The story of the massive Houston flood disaster is about to make a scientific transition.
The good news? Rainfall tapers off in Houston over the next 24 hours. The not-so-good news? Over 40 inches of rain has fallen and all that water is still moving around trying to get to the Gulf of Mexico.
That means the flood focus going forward over the next few days changes from the rain falling from the sky, to the water flowing in watersheds around metro Houston.
— Pooja Lodhia (@PoojaOnTV) August 28, 2017
The story of the Houston flood is shifting from meteorology to hydrology.
— Breaking911 (@Breaking911) August 29, 2017
A year’s worth of rain
Several locations around Houston are now recording rainfall totals higher than 40 inches. That’s nearly a year’s worth of rain in a city that averages 50 inches a year. Harvey delivered on forecast rainfall totals.

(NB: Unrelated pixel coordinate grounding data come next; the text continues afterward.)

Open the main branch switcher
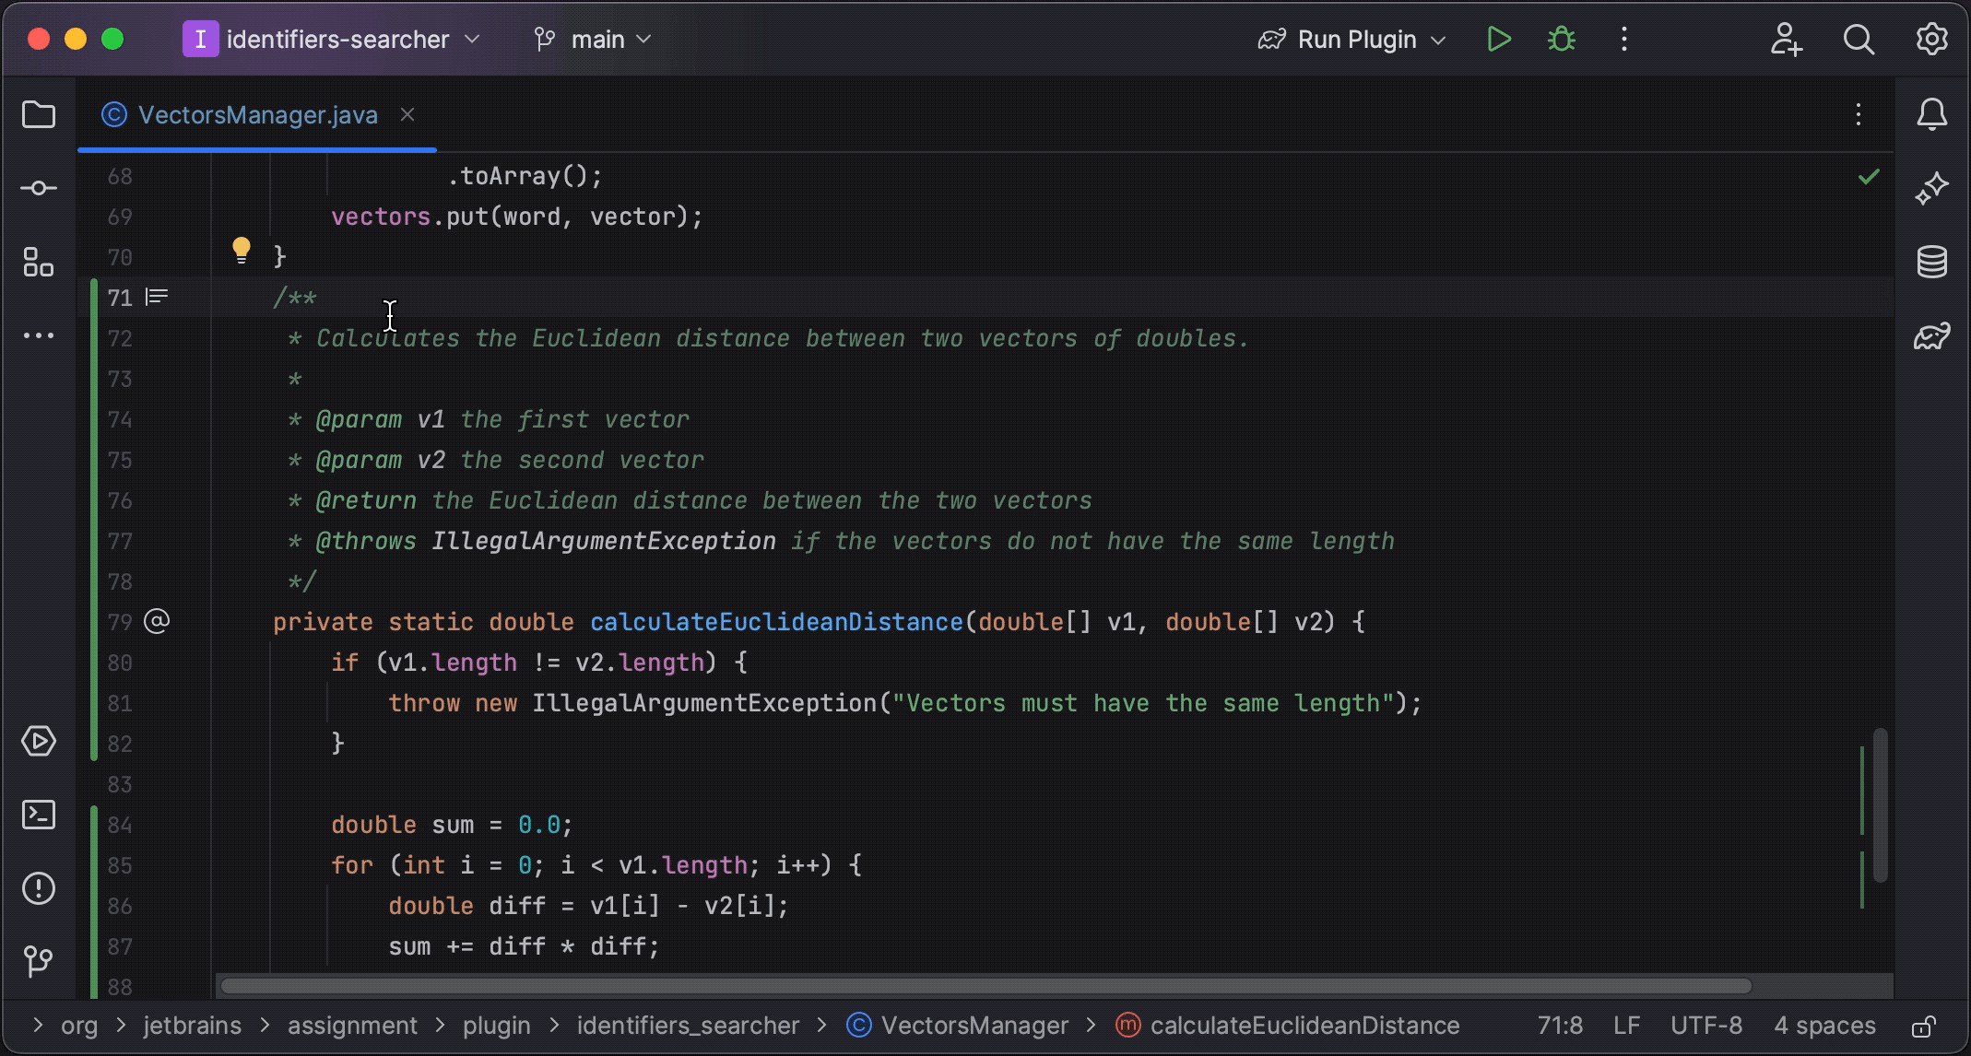The image size is (1971, 1056). (594, 39)
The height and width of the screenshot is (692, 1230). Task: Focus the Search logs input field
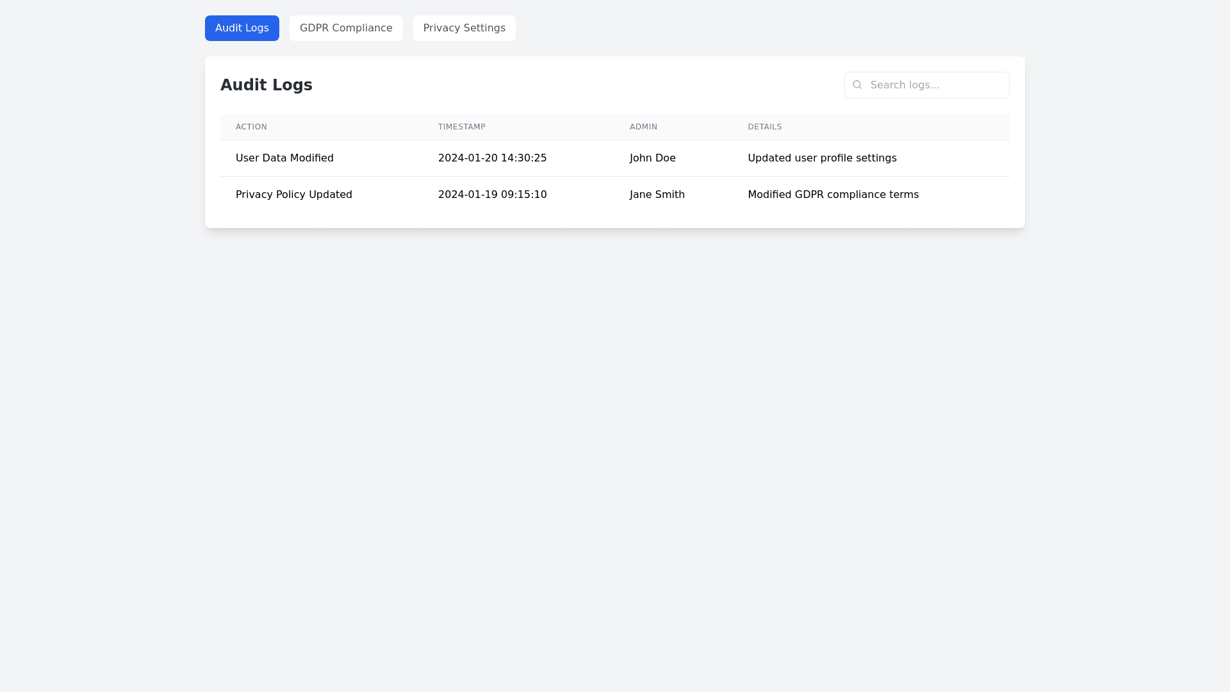(935, 85)
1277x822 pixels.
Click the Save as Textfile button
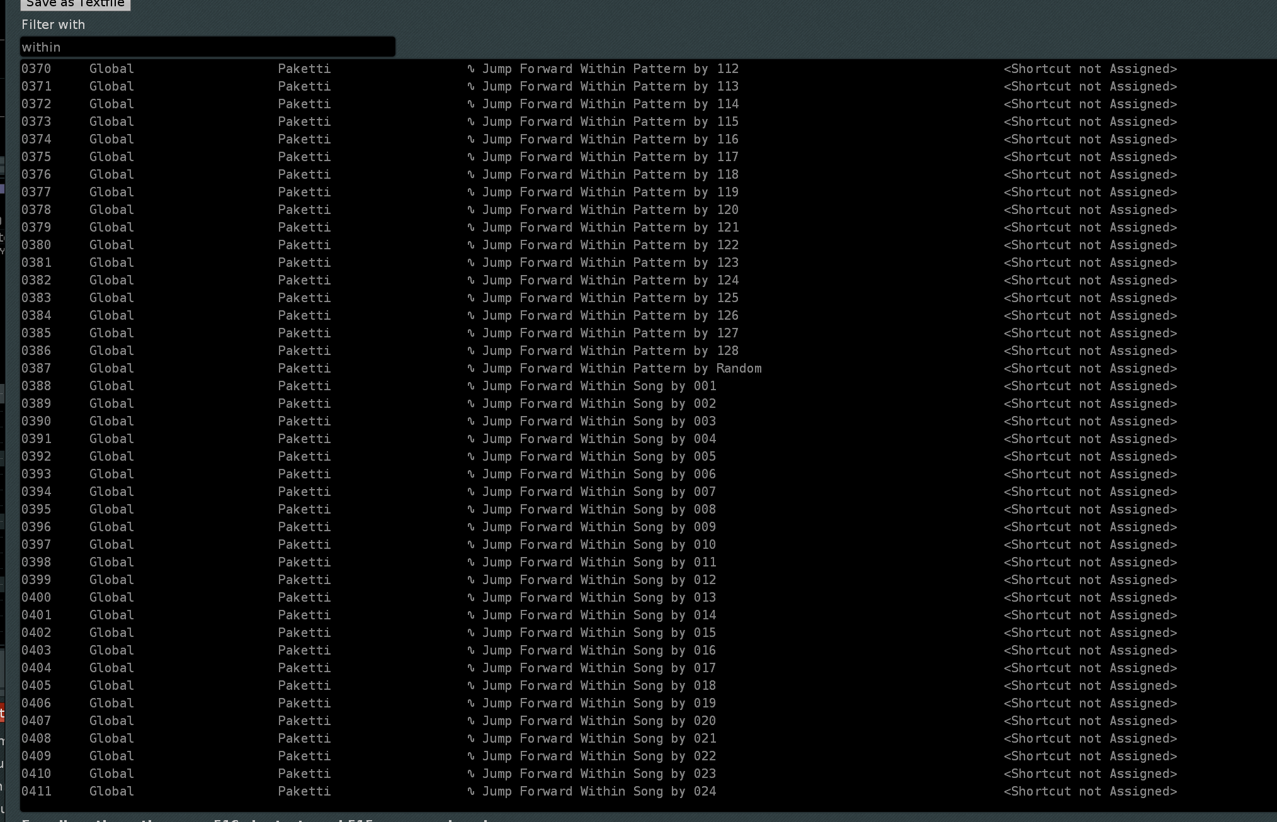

— NWS Houston (@NWSHouston) August 29, 2017
Addicks and Barker
The hydrology of Houston is complicated. Two major reservoirs in the western part of the city are now at record highs, topping capacity. Water is now flowing from the spillway at the north end of the Addicks Reservoir.
UPDATE: Officials say pool elevation at Addicks rises to 108 feet and is flowing over the spillway https://t.co/9rdeq8ppua
— KHOU 11 News Houston (@KHOU) August 29, 2017
Now the challenge for hydrologists is to accurately predict where all that water will go. Here’s a clip from the Harris County Flood Control District briefing this morning.
— ABC13 Houston (@abc13houston) August 29, 2017
Houston area flood managers are playing a delicate game now. It’s a balancing act between releasing water from stressed reservoirs into already flooded bayous and neighborhoods in Houston. Adding insult to injury, many flood gauges have been washed away or are underwater.
Multiple water level and rain sensors are out of service due to flooding. See picture for more detailed information. pic.twitter.com/hpWHPnpO0Z
— HCFCD (@hcfcd) August 29, 2017
The magnitude of this disaster is still unfolding. Severe flooding reports are still flowing in. There’s no way the news media can cover everything that’s happening in the nation’s fourth largest city.
Harris County says there's disastrous flooding on the west fork of the San Jacinto River. Water in 2nd floor of homes or over rooftops.#khou
— The Bishop (@BillBishopKHOU) August 29, 2017
So while the rain may ease in the next 24 hours in Houston, this flood story may not yet be at peak in many areas. This slow-motion flood disaster continues.
Flood control: Streets will begin flooding in several subdivisions. Peak in Reservoir expected later this week. Receding will take weeks.